Smart-data powers with no scheme: personal data stores stuck at pilot scale
The Data (Use and Access) Act 2025's smart data provisions came into force in August 2025, but no scheme beyond open banking has been designated. Mydex CIC runs personal data stores under Scottish Government contracts; Solid/Inrupt has stalled internationally; the ODI researches data institutions. What is missing is the secondary legislation designating the first non-finance smart data scheme plus an interoperability standard letting certified PDS providers receive and share citizens' data with public services, without which the storage-and-memory layer cannot leave pilot purgatory.
Portability rights without operating schemes are dead letters. One working scheme routed through user-held stores would flip the default from institutional data hoarding to citizen custody, and create a market for UK PDS providers that fifteen years of pilots have failed to create.
DSIT designating a first non-finance smart data scheme (e.g. energy or social-care records) implemented via certified personal data stores, with an open interoperability standard co-developed by ODI, Mydex-type providers and the ICO.
// State-led: Instrument: DSIT smart-data scheme designation via secondary legislation under the DUAA powers.
The legal power now exists but scheme designation stays politically stuck after fifteen years of pilots, DSIT and researchers are partly active, and nothing forces movement soon.
One gap, several dossiers: entries folded into this one (1)

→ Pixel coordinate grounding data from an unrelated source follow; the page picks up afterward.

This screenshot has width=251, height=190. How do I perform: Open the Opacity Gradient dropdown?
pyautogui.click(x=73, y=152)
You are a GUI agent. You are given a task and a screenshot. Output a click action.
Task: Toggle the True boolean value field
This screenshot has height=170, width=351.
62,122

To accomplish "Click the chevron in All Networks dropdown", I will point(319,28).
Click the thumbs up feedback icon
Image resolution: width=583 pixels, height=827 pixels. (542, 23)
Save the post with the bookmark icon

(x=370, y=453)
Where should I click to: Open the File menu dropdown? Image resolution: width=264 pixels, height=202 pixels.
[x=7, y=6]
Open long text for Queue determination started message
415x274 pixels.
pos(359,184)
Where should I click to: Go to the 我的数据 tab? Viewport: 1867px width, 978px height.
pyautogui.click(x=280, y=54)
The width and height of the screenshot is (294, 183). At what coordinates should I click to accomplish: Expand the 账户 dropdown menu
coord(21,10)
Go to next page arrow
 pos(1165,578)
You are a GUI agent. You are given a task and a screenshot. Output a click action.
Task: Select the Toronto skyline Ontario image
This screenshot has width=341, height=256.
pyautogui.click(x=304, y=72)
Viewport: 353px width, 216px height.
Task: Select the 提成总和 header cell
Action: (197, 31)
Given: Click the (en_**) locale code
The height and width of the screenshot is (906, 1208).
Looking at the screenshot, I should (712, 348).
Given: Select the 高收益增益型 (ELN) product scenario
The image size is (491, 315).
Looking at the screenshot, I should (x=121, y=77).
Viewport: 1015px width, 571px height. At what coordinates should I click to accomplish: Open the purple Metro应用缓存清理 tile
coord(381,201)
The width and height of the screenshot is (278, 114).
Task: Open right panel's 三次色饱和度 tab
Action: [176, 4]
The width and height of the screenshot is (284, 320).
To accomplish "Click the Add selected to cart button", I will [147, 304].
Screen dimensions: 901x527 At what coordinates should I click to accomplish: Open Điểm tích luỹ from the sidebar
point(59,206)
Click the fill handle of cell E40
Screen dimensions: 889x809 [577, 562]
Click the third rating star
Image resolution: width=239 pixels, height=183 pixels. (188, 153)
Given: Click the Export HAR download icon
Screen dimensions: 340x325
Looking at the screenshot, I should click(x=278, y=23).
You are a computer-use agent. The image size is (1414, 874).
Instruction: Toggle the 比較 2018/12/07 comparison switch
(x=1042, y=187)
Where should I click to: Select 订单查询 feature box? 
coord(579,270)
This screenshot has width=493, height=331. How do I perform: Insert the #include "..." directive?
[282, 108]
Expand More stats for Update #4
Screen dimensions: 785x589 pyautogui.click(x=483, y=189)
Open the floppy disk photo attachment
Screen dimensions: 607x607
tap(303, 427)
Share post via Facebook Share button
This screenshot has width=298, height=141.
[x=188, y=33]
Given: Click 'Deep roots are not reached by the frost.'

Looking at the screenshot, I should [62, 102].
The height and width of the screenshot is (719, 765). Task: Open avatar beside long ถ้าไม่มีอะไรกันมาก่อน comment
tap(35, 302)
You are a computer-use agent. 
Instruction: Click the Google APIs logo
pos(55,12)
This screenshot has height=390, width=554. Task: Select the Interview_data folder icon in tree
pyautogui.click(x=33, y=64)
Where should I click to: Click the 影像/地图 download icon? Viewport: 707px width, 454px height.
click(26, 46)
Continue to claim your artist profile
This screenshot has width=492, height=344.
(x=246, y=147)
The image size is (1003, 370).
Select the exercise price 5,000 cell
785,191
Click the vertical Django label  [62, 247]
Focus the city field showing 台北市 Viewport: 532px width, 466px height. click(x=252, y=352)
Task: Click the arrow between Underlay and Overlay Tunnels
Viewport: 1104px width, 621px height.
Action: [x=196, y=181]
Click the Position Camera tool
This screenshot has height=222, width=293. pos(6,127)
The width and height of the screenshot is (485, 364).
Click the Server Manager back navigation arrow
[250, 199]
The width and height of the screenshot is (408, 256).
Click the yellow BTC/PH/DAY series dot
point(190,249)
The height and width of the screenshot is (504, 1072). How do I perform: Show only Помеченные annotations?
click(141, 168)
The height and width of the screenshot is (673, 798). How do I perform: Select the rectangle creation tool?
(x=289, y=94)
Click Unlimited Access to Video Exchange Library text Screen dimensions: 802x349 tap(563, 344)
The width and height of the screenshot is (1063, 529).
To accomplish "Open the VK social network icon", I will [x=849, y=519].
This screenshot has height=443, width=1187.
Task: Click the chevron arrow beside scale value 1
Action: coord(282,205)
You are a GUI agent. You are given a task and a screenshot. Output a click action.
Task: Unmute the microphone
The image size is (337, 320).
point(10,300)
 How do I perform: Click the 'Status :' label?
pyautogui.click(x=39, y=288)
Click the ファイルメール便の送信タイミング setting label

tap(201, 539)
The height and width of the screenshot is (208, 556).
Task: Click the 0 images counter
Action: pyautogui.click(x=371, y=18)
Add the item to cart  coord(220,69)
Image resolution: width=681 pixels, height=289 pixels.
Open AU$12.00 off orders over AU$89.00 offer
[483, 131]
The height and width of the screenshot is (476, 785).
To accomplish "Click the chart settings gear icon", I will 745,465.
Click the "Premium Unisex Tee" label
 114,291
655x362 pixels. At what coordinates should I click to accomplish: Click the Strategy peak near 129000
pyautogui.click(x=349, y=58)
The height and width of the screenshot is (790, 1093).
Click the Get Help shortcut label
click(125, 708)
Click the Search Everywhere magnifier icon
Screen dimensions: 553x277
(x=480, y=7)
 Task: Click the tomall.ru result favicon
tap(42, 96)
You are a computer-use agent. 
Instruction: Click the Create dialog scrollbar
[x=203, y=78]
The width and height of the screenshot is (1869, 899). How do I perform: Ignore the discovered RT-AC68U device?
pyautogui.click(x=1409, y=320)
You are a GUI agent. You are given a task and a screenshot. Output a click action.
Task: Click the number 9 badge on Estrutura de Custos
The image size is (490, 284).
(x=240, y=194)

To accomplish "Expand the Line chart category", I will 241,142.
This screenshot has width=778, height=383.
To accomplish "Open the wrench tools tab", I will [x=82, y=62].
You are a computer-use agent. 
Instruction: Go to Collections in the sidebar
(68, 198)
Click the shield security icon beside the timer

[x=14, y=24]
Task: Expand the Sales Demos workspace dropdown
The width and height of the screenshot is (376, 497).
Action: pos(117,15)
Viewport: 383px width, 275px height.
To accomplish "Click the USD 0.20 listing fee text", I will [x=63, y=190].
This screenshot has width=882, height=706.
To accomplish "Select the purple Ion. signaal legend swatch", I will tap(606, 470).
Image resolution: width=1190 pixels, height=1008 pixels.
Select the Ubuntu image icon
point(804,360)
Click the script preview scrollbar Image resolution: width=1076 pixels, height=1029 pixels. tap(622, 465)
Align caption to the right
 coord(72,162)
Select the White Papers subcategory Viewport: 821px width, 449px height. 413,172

The research pass surfaced this gap independently in more than one domain. Those entries are merged here so the map counts it once: one legislative package: smart-data scheme designation plus certification and rights-agency authorisation for intermediaries.
№ 128 · Personal data intermediaries have no legal authorisation or certification regime (Privacy)
DUAA smart data powers exist, but beyond open banking no scheme is live, and DSIT's June 2026 consultation ('Empowering people through data intermediaries', closes 31 August 2026) concedes the blockers: legal ambiguity over whether intermediaries can exercise data subject rights on individuals' behalf, controller friction when they try, and zero public awareness. Pioneers like Mydex CIC have operated for a decade with no authorisation route; the ICO has no guidance or code. The market that would let individuals actually wield portability rights cannot form.
Its fill: Legislation or an ICO code authorising certified personal data intermediaries to exercise access/portability rights on behalf of individuals, plus launch of the first non-finance smart data scheme (energy or telecoms) with intermediary access built in.